Together, the Giver and Jonas contrive a plan for Jonas to escape beyond the borders of the Community, thus breaking the quarantining of memory, allowing it to flood back into the whole population, so that they will once again understand the meaning of their actions. Thus, in the end, Jonas becomes the Giver. Like the mythological Pandora (whose name means “all-gifted” or “all-giving”), Jonas releases the swarm of memories, the bad with the good. The elder Giver remains behind to help the newly freed Community cope with the fallout, and presumably the political re-founding.

Interestingly, all the male names in the novel are Biblical: Jonas (or Jonah), Gabriel, and Asher. Fittingly, “Jonas” has opposed meanings: dove and also destroyer. Jonas is provoked to destroy the Community (and to save the angelic messenger Gabriel) when he learns that the peace it promotes is the peace of the grave. The Giver is a rather unusual tale of adolescent rebellion since Jonas’s aim is the remarkably conservative one of restoring the possibility of true family. I don’t mean to overlook the emphasis on restoring freedom of choice to the citizens. That freedom was abandoned because, as the Chief Elder mordantly says, “when people have the freedom to choose, they choose wrong.” It’s just that the direction of Jonas’s choice, one the audience is meant to confirm, is so clearly pointed backwards, toward home.

Jonas learns from the Giver’s most treasured memory what family love once felt like—the picture is a Christmas scene, with multiple generations gathered around a hearth. When the experience is passed on to him, Jonas comments on how different current practice is: once children are grown, the parents have no further connection to them; former parents join the ranks of Childless Adults and eventually move to the House of the Old to be cared for by attendants and never seen again.

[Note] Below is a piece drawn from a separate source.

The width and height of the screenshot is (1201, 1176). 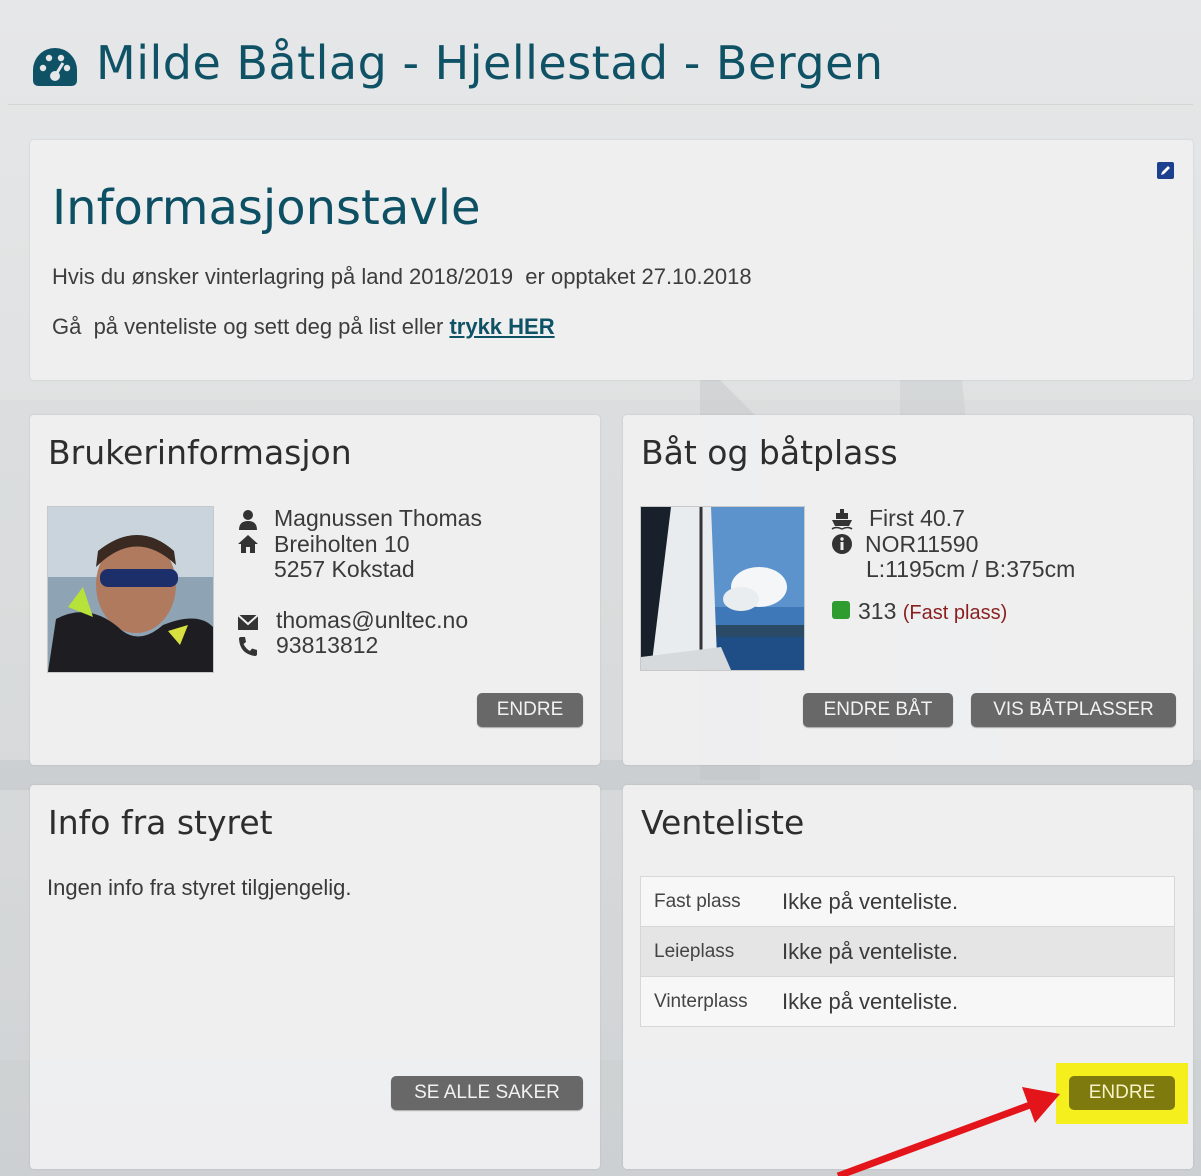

Jonas is not familiar with the term “grandparents” and he is awestruck by the idea of “parents-of-the-parents-of-the-parents-of-the-parents.” While the more youth-centric movie doesn’t attempt to show this fractured isolation of the generations, it does visually convey the difference between the antiseptic and identical “dwellings” of the Community and a home. Moreover, quite subtly, the movie catches the Christian inspiration with its final shot of the gingerbread house, decorated with lights, and the strains of “Holy Night” faintly heard as Jonas and Gabriel sled through the snow. Pretty daring for Hollywood! No wonder it took Jeff Bridges—who acquired the movie rights with the intention of casting his father, Lloyd Bridges, as the Giver—20 years to bring it to the big screen, by which point he himself had become the Giver.